Exercise requirements: Could you write out, word for word, only the lines from the one containing "Screen dimensions: 833x402" through the last line of the data below?

Data for review:
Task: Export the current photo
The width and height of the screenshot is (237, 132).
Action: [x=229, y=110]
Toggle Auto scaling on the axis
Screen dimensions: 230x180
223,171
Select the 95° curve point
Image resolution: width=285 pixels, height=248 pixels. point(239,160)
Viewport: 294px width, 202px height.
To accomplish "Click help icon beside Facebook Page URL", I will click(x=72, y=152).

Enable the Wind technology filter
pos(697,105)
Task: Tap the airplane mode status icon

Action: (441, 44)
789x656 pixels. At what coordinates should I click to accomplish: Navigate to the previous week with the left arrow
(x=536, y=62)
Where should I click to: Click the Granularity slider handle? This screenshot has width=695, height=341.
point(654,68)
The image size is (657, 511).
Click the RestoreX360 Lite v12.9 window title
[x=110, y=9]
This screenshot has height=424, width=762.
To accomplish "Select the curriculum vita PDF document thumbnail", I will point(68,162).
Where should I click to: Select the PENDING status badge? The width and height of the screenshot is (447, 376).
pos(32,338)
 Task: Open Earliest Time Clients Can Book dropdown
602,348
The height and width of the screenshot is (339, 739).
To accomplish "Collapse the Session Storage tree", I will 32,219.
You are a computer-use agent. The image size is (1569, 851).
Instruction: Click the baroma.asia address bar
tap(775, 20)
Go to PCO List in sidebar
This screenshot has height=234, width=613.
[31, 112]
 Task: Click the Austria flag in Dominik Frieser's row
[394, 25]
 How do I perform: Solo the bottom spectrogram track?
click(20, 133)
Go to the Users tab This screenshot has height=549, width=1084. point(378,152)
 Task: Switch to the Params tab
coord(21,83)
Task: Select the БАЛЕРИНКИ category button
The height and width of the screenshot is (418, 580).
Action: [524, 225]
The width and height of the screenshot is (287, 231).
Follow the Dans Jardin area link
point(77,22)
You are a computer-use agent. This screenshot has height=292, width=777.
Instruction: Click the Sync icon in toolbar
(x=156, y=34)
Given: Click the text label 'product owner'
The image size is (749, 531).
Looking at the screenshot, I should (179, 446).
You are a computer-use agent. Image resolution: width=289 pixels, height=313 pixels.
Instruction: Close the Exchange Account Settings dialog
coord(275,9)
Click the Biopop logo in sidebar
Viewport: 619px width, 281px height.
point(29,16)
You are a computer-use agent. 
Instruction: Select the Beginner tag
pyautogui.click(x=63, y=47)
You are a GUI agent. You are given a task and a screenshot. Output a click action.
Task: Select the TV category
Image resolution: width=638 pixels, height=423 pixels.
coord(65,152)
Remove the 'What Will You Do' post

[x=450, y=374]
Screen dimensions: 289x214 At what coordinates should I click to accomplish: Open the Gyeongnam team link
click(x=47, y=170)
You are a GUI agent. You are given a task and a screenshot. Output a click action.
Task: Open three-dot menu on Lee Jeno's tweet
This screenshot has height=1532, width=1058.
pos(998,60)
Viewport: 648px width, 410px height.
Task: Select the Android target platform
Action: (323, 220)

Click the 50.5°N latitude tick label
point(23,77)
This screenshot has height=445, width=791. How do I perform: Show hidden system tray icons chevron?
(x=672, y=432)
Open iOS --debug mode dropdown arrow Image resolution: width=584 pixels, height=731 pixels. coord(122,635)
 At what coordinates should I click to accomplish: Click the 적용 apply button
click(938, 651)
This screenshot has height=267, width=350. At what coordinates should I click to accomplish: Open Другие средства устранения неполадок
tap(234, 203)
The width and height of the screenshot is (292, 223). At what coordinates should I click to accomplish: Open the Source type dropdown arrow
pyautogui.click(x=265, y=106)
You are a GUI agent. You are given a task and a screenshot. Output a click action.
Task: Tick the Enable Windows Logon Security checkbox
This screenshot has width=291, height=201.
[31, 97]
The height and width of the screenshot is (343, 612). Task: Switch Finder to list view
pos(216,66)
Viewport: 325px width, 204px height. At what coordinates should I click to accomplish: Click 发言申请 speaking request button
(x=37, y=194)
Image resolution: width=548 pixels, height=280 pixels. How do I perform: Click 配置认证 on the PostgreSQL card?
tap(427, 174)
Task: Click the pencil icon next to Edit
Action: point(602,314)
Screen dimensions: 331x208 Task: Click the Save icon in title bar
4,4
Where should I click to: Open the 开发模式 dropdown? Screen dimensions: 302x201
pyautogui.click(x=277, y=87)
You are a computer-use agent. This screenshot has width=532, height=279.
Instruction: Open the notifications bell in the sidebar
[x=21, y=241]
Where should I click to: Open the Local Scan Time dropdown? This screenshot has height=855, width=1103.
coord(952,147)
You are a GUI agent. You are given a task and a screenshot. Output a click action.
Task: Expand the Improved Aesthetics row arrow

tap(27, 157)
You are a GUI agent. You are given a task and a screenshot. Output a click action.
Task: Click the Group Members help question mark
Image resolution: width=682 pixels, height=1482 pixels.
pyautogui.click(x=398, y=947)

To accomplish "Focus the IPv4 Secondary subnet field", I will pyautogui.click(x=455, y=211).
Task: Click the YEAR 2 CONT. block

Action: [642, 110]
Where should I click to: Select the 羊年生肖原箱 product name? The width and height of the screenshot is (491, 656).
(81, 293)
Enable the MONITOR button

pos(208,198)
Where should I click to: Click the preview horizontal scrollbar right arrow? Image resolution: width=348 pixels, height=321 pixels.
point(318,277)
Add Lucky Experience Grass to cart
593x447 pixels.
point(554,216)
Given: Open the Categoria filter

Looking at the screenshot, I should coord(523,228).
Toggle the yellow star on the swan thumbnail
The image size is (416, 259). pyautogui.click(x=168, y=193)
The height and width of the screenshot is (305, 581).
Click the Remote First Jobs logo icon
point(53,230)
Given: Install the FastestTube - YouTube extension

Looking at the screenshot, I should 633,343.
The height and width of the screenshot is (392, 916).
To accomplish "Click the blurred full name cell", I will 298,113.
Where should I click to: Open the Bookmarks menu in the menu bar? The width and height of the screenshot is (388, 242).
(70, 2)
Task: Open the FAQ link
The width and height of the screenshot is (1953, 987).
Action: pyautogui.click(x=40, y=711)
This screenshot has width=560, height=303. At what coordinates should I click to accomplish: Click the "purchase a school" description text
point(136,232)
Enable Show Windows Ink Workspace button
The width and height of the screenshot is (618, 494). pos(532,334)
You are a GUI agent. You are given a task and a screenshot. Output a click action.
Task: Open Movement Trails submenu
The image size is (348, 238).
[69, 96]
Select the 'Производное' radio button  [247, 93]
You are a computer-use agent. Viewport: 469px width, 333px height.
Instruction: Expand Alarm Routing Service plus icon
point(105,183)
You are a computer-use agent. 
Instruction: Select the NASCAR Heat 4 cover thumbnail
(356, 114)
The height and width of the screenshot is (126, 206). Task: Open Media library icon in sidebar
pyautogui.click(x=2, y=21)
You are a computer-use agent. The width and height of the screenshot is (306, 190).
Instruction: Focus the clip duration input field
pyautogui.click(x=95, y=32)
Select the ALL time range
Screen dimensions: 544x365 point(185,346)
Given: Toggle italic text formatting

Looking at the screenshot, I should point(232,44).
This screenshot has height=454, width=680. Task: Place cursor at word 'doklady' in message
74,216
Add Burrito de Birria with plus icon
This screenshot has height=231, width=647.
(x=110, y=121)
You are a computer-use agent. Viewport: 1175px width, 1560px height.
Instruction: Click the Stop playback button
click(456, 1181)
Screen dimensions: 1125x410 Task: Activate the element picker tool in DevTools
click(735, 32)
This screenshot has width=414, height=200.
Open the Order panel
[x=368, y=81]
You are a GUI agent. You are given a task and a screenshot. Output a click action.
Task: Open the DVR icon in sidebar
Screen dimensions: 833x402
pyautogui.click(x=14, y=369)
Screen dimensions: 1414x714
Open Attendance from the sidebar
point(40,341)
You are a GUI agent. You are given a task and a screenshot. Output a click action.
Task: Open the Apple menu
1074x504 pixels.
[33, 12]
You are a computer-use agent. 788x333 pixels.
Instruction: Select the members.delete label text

Output for this exercise:
Screen dimensions: 833x402
pyautogui.click(x=14, y=369)
Screen dimensions: 1414x714
Open Attendance from the sidebar
point(40,341)
You are a GUI agent. You are given a task and a screenshot. Output a click action.
Task: Open the Apple menu
1074x504 pixels.
[33, 12]
You are a computer-use agent. 788x333 pixels.
Instruction: Select the members.delete label text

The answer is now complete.